My son and daughter in law were anal about the temperature in the baby's room. They had a baby monitor that showed the temperature in the room and an alarm went off if it was too hot or cold.
 
We had frost on the inside of our windows when I was a kid, didn't do us any harm.

Fooking hated the cold ever since though:ROFLMAO:

Same here. Little to no hot water, just one warm room in the house, and some of the coldest winter of the last century. When I was old enough, I would go off camping in the snow. Never did me any harm.
 
Thank your for all the replies so far. Just to clarify that most of the other rads have hive TRVs on them or are turned down to night mode.

last night worked ok from a hating sense at least as when the temperature in the bedroom went under 18C the boiler fired up and kept the room up to temperature. It won’t be turned up higher than that.

from what everyone has written the gas CH is going to be the ‘cheapest’way to deliver heat, although with current gas prices it’s going to be an expensive winter for everyone.
 
last night worked ok from a hating sense at least as when the temperature in the bedroom went under 18C the boiler fired up and kept the room up to temperature. It won’t be turned up higher than that.

You could try every alternate night, using an oil filled thermostatic controlled electric heater, checking the consumption versus cost via meter readings. Using a CH to heat just one room, might prove to be more expensive, with all the losses and wear and tear, than an electric oil filled heater.
 
My son and daughter in law were anal about the temperature in the baby's room.

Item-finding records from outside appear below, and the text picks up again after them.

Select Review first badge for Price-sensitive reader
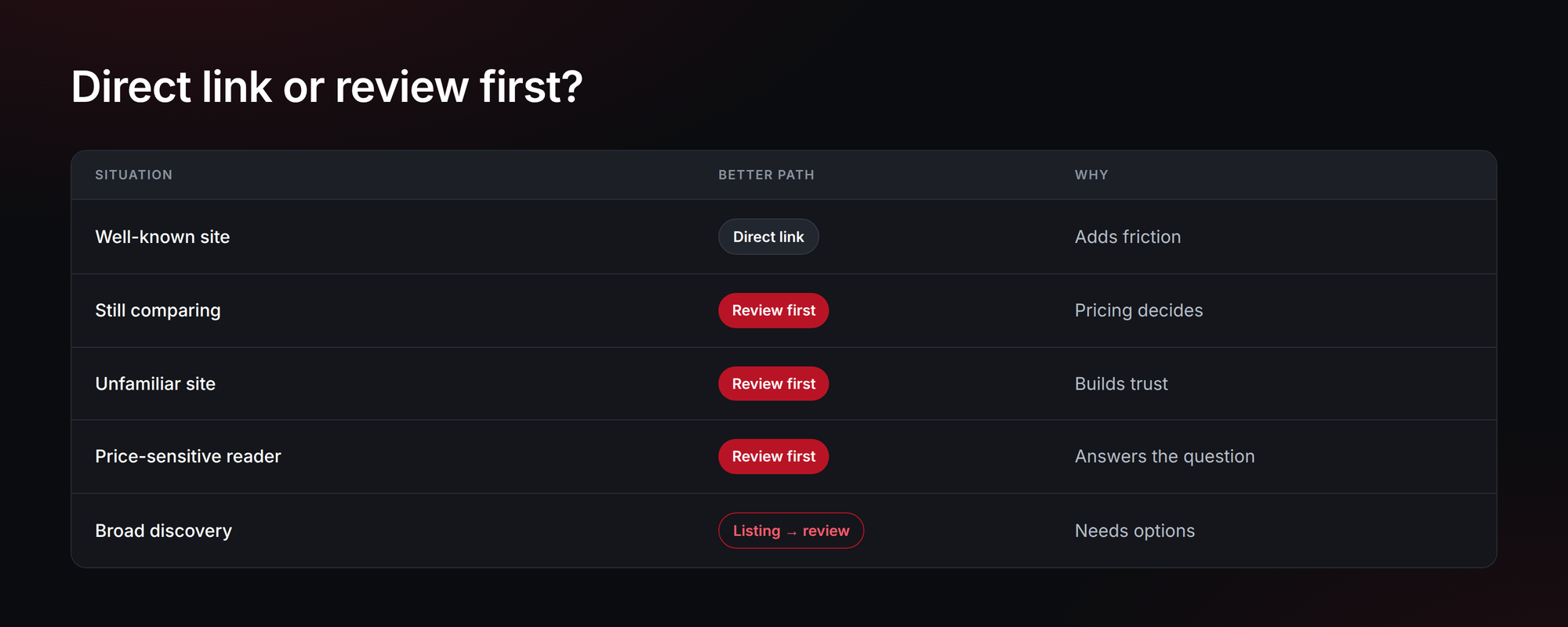Viewport: 1568px width, 627px height. pyautogui.click(x=773, y=456)
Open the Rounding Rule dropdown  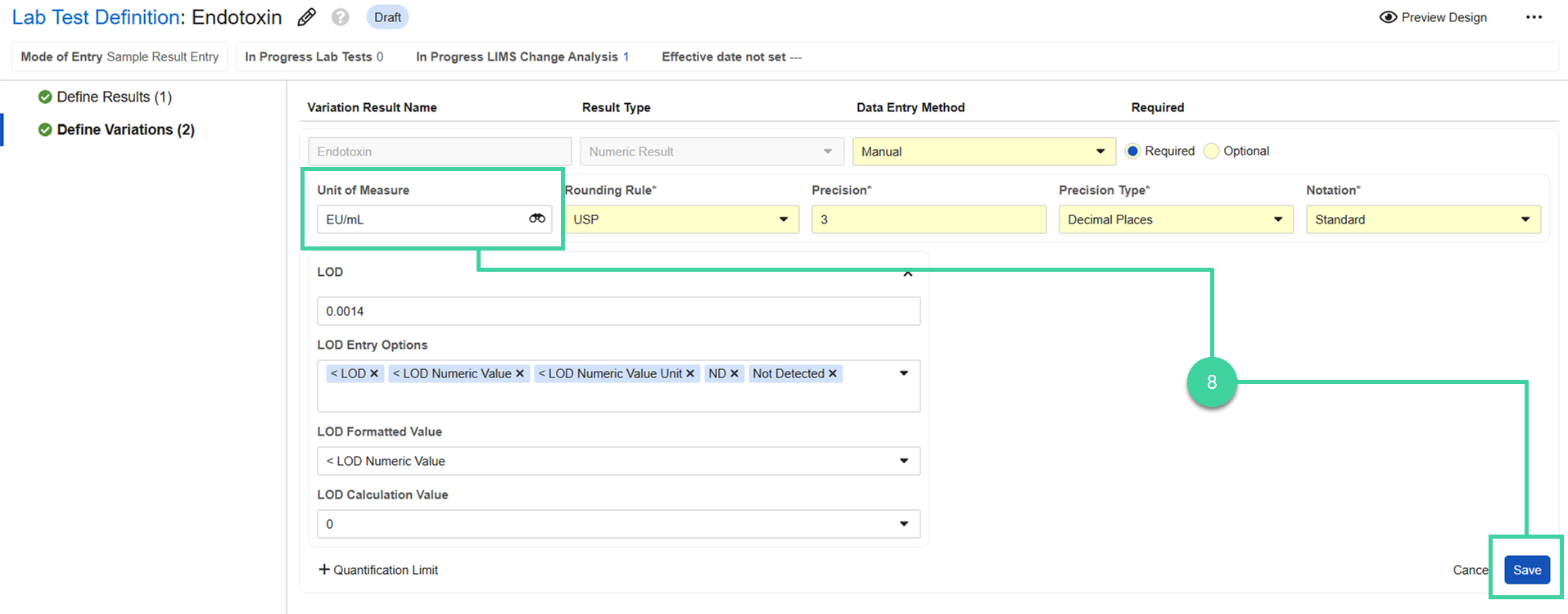tap(681, 219)
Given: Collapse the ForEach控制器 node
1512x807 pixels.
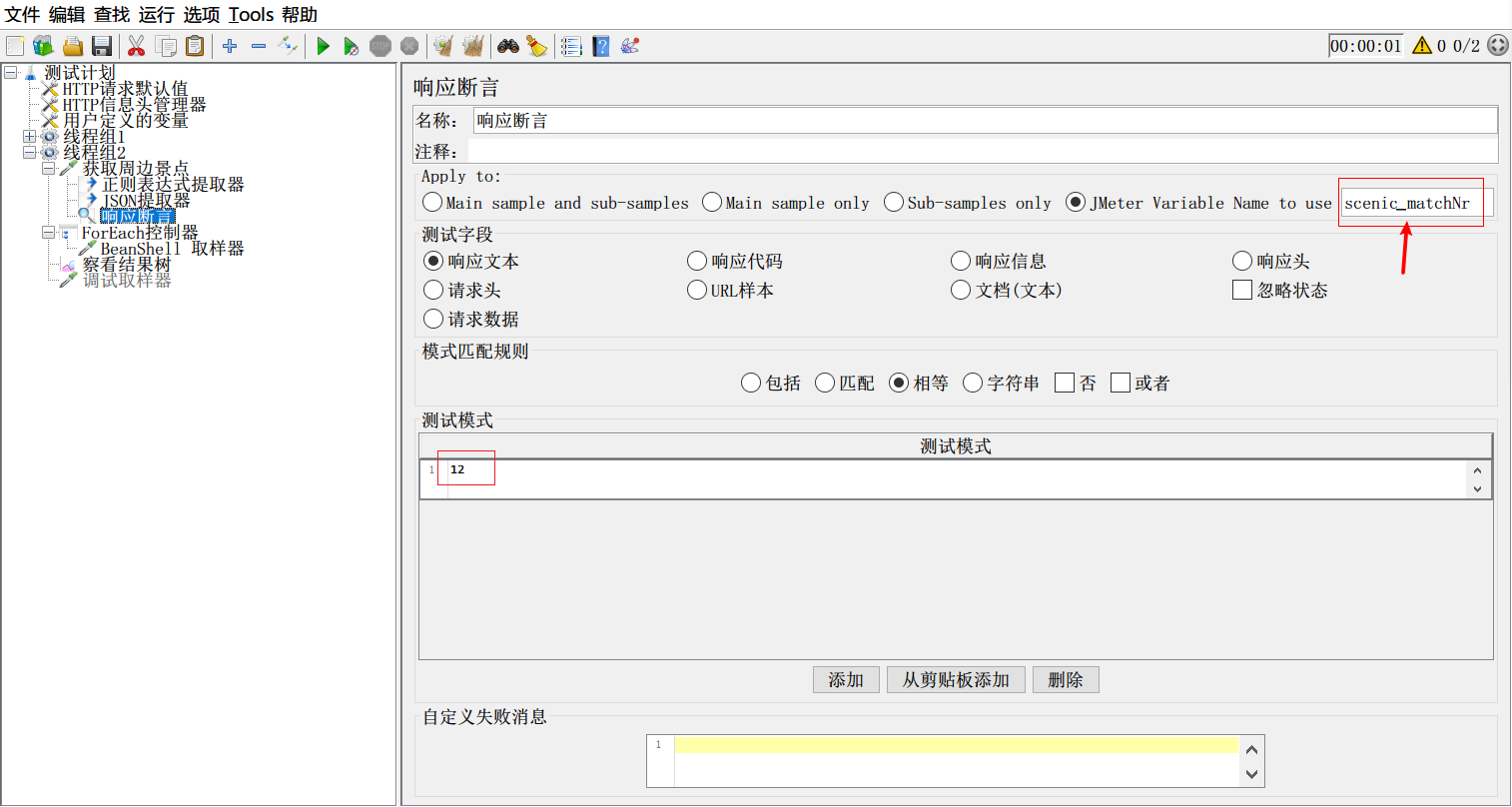Looking at the screenshot, I should coord(48,233).
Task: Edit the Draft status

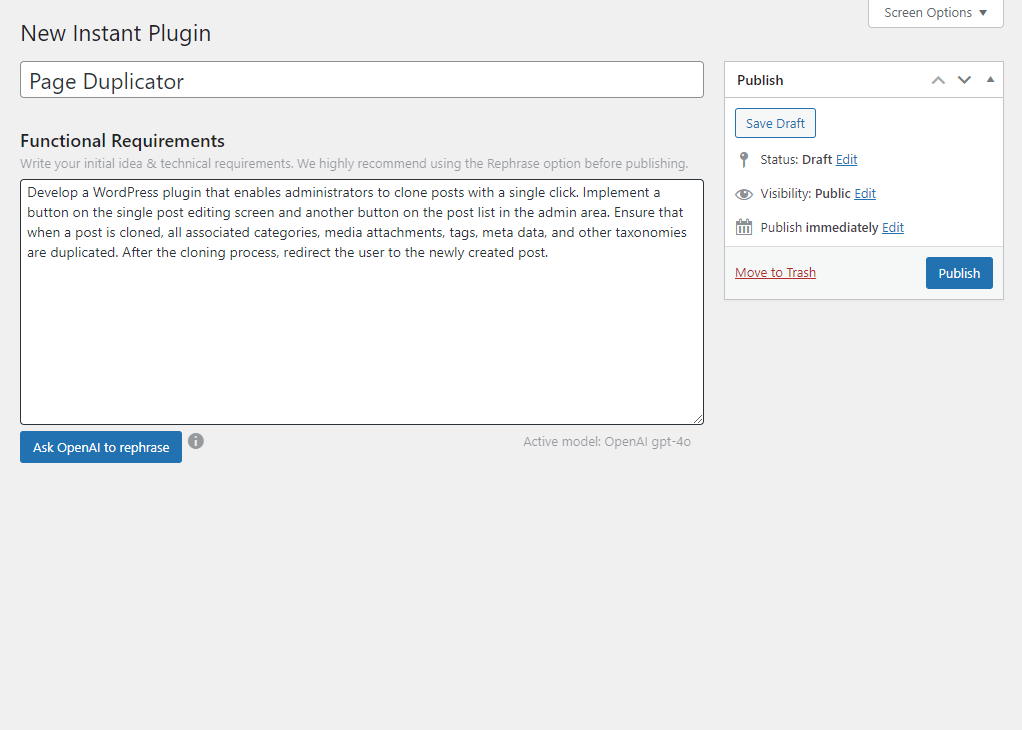Action: click(845, 159)
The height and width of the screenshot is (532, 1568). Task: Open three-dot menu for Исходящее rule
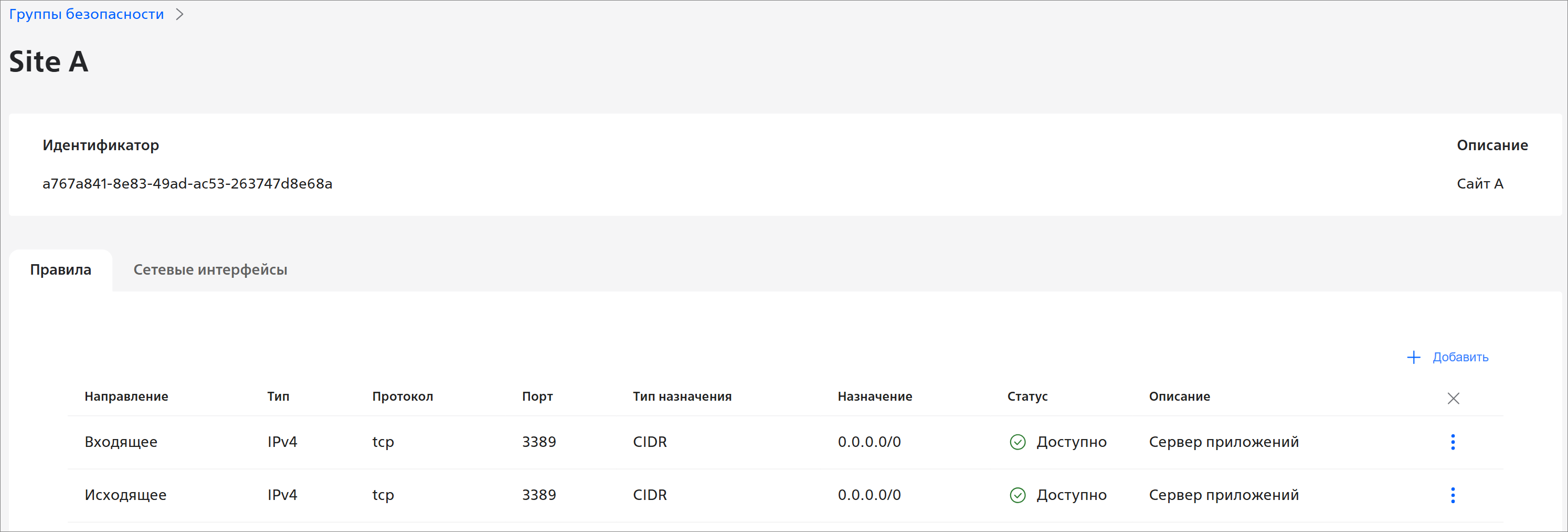click(1453, 495)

They had a baby monitor that showed the temperature in the room and an alarm went off if it was too hot or cold.
Good job they weren't anal with something else or you might not be a grandparent.
 
We have 9 programmable TRV's so as with your hive we can select which rooms are heated and when, that does seem the best option, but we still have some old mechanical TRV heads, and they have a huge range, which it likely why they have *123456 on them rather than degrees C.

I found set to between 2 and 3 it would start closing at around 15ºC but not fully closed until around 20ºC, so to maintain a room at 20ºC it could be anywhere between 2 and 3. Where the electronic type are so easy, if you want 18ºC you set to 18ºC.

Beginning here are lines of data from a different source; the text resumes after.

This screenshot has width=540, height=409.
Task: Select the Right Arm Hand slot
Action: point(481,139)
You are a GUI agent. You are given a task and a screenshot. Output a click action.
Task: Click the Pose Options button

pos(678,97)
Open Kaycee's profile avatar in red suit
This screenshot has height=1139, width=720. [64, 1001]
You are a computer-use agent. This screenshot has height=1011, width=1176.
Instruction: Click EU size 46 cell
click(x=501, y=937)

However I also found the lock shield valve setting also important, TRV's are slow, and we would not heat the rooms over night, so in the morning the central heating would start, all radiators got hot, the the TRV's closed, but since radiator already hot they continued to heat the room, so temperature would over shoot, it took a long time to slowly trim the lock shield valve to stop radiators heating up too fast.

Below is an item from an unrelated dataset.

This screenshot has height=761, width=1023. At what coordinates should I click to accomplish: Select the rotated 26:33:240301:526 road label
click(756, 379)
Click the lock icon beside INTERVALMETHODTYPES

But heating up one room is just like only heating domestic hot water, the boiler runs at minimum output for a very short time, I use oil, and realised there is a lot of pipe work between boiler and cylinder which has to get hot to heat the DHW, so I was not sure if electric would be cheaper, however using just time to control boiler it seems using oil is far cheaper than electric, as electric so over priced.

But easy with gas, it is sold by the kWh, as is electric, oil sold by the litre, and no meter to show how much I use in a day, but gas is so cheap compared with electric there is no question, gas heating is cheaper.